● **Yang Perlu Dikerjakan**
**a.** Dalam teks tentang interaksi sosial dalam keluarga, keluarga dapat digolongkan ke dalam kelompok apa?
**b.** Tuliskan kembali tanpa perubahan bagian teks tentang interaksi sosial dalam keluarga, yakni rentang dari "Keluarga adalah lembaga" hingga "pada unsur lainnya.".

::: Teks Pilihan

INTERAKSI SOSIAL DALAM KELUARGA

 

INTERAKSI SOSIAL DALAM KELUARGA

 

 

PENGANTAR

 

Keluarga adalah lembaga sosial dasar darimana semua lembaga atau pranata sosial lainnya berkembang. Di masyarakat manapun di dunia, keluarga merupakan kebutuhan manusia yang bersifat universal dan menjadi pusat terpenting dari kegiatan dalam kehidupan individu. Keluarga dapat digolongkan ke dalam kelompok primer, selain karena para anggotanya saling mengadakan kontak langsung, juga karena adanya keintiman dari para anggotanya.(Suyanto, 2014)

 

Mengutip Talcott Parson, yang merupakan tokoh sentral dalam teori fungsionalisme struktural, keluarga merupakan sebuah sistem sosial yang di dalamnya terdapat sejumlah unsur yang berinteraksi satu sama lain dan mengembangkan pola hubungan salingketergantungan antarunsur yang ada. Setiap perubahan yang terjadi pada salah satu unsur akan menimbulkan pengaruh pada unsur lainnya.

 

Berdasarkan teori sistem Talcott Parson tersebut, maka keluarga sebagai sebuah sistem sosial memiliki fungsi sebagai berikut :

 

Adaptation : keluarga memiliki fungsi adaptasi yang berguna untuk menjawab tantangan yang berasal dari luar lembaga keluarga tersebut.

::::::
::: Informasi yang Diberikan

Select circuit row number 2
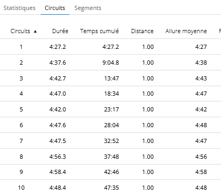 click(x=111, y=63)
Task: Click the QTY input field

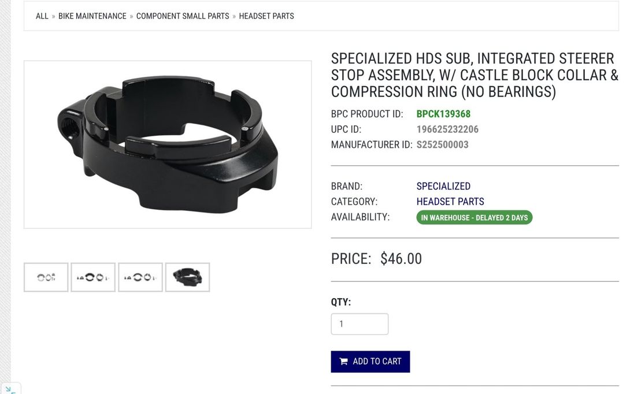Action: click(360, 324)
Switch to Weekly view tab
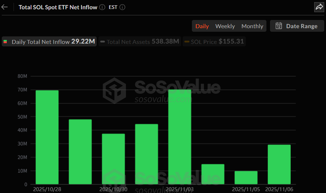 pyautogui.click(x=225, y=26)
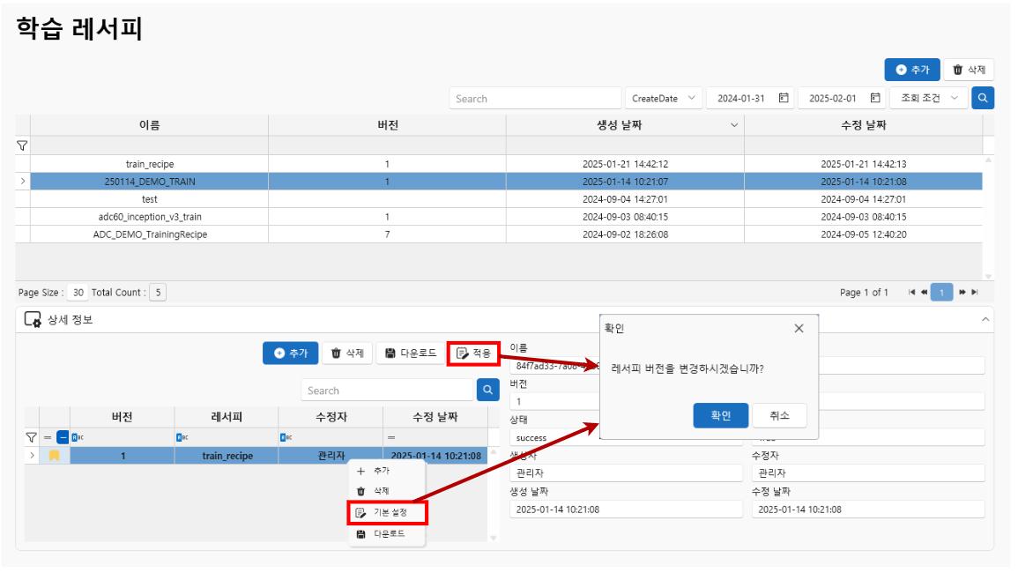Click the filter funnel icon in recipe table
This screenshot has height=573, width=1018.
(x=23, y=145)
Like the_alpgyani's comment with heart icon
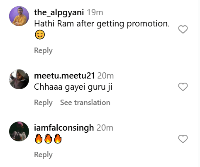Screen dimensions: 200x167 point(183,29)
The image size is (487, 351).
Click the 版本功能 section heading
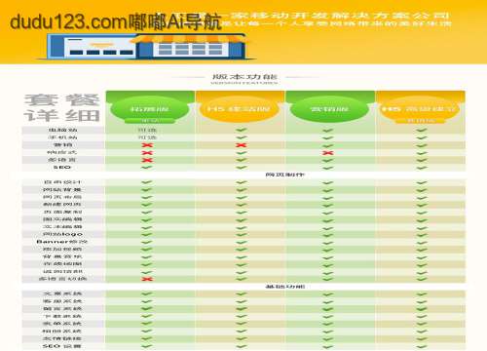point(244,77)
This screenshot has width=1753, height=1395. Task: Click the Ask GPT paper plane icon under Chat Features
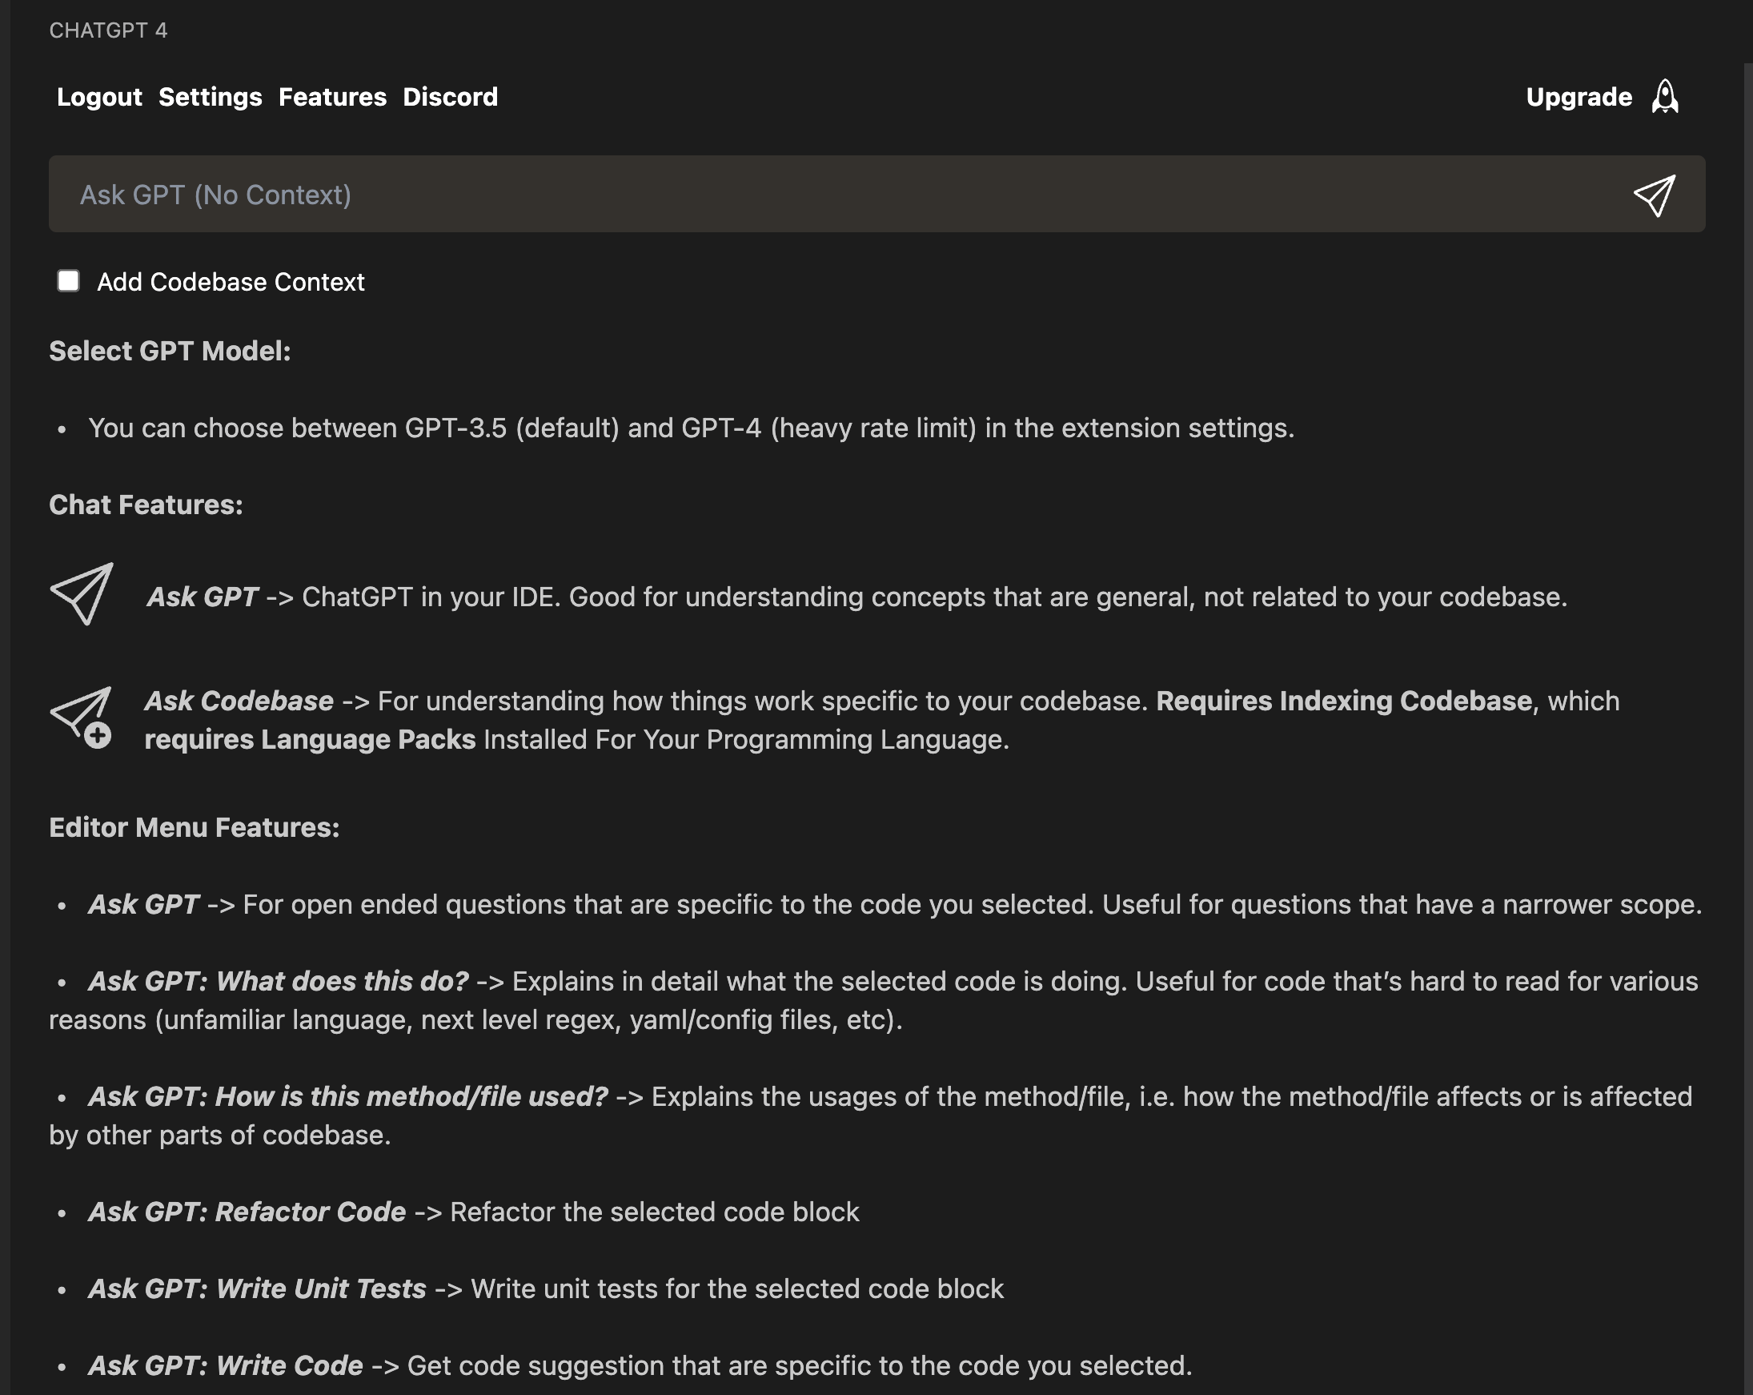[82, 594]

::::::
::: Informasi yang Diberikan

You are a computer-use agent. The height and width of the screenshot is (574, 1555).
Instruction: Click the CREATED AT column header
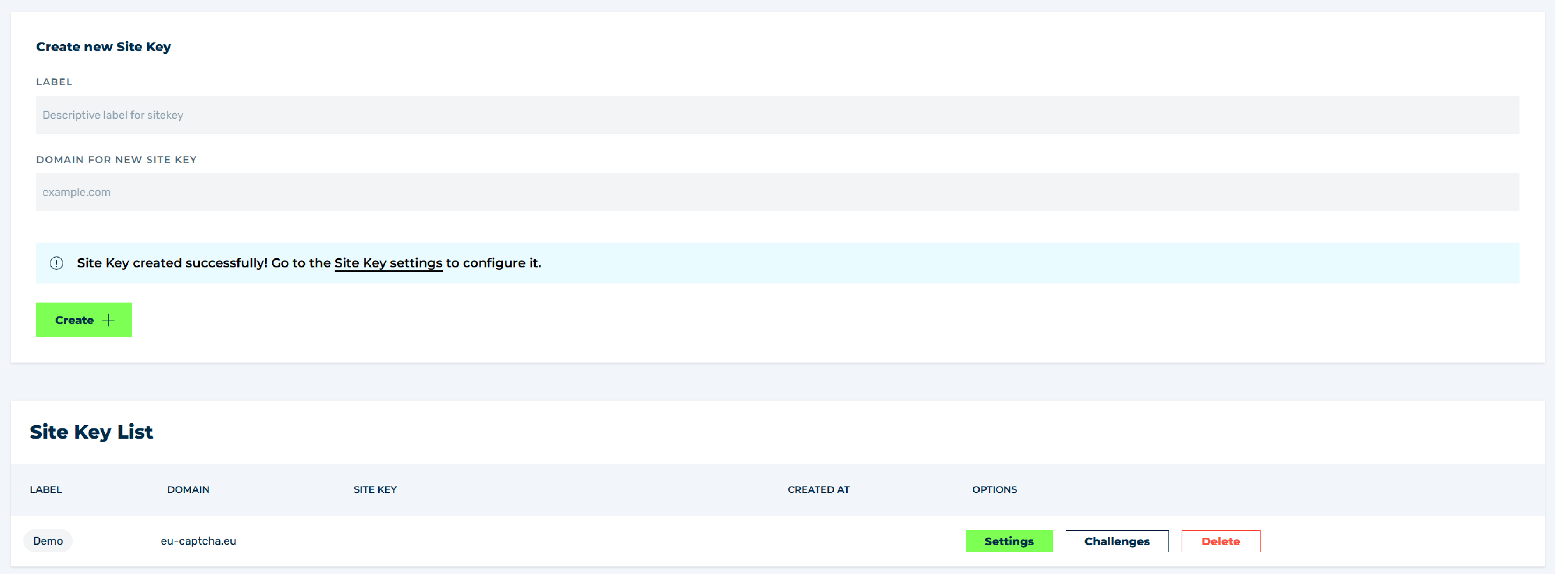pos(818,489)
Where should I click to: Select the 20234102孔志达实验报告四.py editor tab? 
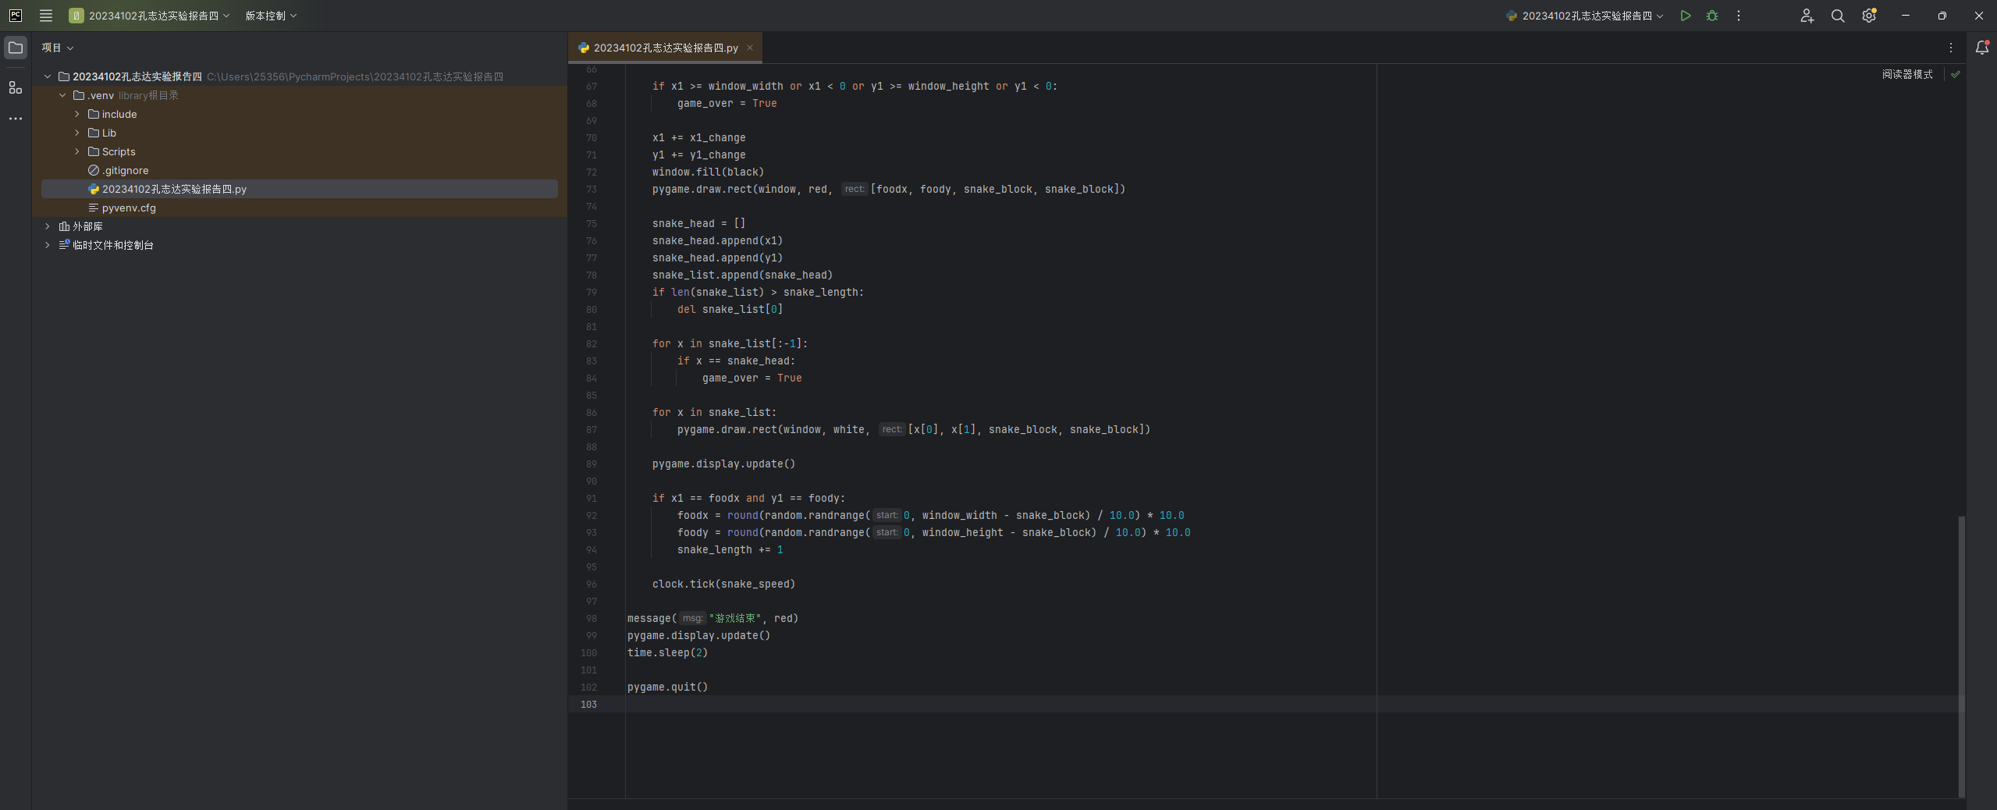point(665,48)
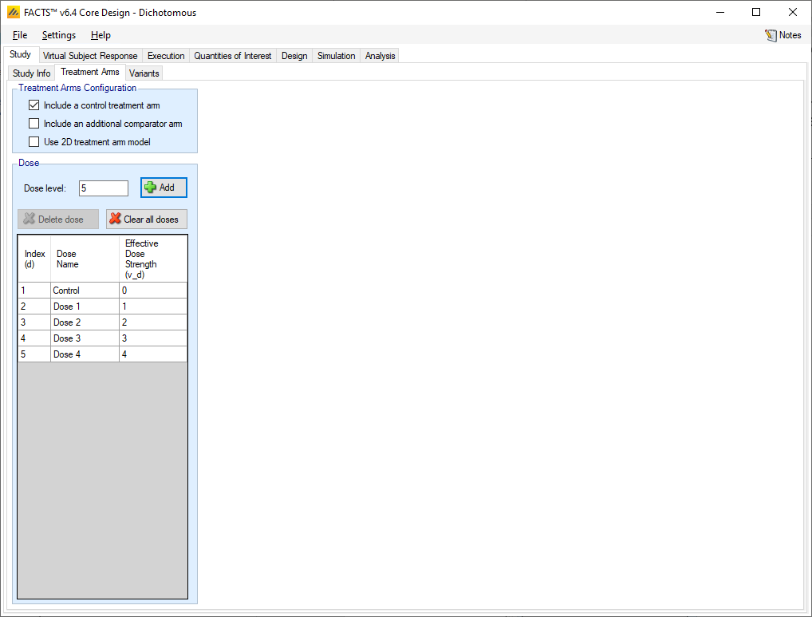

::::::

● **Jawaban Tertulis**
**a.** Kelompok primer.

**b.**
Keluarga adalah lembaga sosial dasar darimana semua lembaga atau pranata sosial lainnya berkembang. Di masyarakat manapun di dunia, keluarga merupakan kebutuhan manusia yang bersifat universal dan menjadi pusat terpenting dari kegiatan dalam kehidupan individu. Keluarga dapat digolongkan ke dalam kelompok primer, selain karena para anggotanya saling mengadakan kontak langsung, juga karena adanya keintiman dari para anggotanya.(Suyanto, 2014)

 

Mengutip Talcott Parson, yang merupakan tokoh sentral dalam teori fungsionalisme struktural, keluarga merupakan sebuah sistem sosial yang di dalamnya terdapat sejumlah unsur yang berinteraksi satu sama lain dan mengembangkan pola hubungan salingketergantungan antarunsur yang ada. Setiap perubahan yang terjadi pada salah satu unsur akan menimbulkan pengaruh pada unsur lainnya.